§ Source records

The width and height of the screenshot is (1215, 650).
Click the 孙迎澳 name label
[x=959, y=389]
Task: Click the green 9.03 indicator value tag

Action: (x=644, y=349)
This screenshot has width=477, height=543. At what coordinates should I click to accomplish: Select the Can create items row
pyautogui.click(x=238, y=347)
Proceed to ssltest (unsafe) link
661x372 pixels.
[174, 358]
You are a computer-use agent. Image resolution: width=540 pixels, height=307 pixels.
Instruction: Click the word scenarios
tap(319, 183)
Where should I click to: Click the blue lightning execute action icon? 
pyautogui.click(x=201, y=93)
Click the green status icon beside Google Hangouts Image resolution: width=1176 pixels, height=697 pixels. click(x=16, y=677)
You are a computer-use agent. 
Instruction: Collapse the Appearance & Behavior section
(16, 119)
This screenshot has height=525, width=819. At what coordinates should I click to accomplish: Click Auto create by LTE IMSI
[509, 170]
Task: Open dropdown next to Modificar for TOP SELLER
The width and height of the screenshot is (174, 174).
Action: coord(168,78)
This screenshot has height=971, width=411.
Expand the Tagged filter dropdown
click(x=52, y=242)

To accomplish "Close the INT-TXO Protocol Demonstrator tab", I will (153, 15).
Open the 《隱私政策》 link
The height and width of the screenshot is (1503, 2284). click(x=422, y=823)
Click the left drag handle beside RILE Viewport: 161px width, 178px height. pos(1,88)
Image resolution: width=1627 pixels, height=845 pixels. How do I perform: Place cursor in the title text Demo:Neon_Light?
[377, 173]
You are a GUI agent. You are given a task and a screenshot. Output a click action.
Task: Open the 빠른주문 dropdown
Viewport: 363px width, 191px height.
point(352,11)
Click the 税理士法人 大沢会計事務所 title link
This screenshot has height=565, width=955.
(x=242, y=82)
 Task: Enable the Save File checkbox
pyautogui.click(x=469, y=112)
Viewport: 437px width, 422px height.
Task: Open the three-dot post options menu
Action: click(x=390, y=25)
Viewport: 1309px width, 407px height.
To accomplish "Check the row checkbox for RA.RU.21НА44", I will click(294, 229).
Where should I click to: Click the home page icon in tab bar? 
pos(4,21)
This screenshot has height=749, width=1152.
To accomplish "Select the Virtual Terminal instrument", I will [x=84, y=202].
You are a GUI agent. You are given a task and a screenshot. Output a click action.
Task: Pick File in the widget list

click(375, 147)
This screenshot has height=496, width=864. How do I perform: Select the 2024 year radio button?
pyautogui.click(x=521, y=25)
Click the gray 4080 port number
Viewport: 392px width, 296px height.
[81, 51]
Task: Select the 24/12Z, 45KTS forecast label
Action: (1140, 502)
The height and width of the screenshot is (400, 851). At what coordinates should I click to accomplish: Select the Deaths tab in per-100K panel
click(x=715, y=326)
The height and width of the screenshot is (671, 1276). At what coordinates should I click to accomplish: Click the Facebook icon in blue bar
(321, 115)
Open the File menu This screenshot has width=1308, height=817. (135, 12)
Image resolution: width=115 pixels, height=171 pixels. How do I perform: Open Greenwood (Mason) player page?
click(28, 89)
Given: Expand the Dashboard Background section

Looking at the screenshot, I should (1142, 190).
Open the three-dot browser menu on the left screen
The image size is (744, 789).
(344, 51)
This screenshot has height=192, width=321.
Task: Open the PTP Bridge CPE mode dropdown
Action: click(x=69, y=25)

§ Task goal
Look through the listing, and copy each line in which the string "will" turns up.

§ Output of the exercise
To accomplish "Close the INT-TXO Protocol Demonstrator tab", I will (153, 15).
To accomplish "Check the row checkbox for RA.RU.21НА44", I will click(294, 229).
To accomplish "Select the Virtual Terminal instrument", I will [x=84, y=202].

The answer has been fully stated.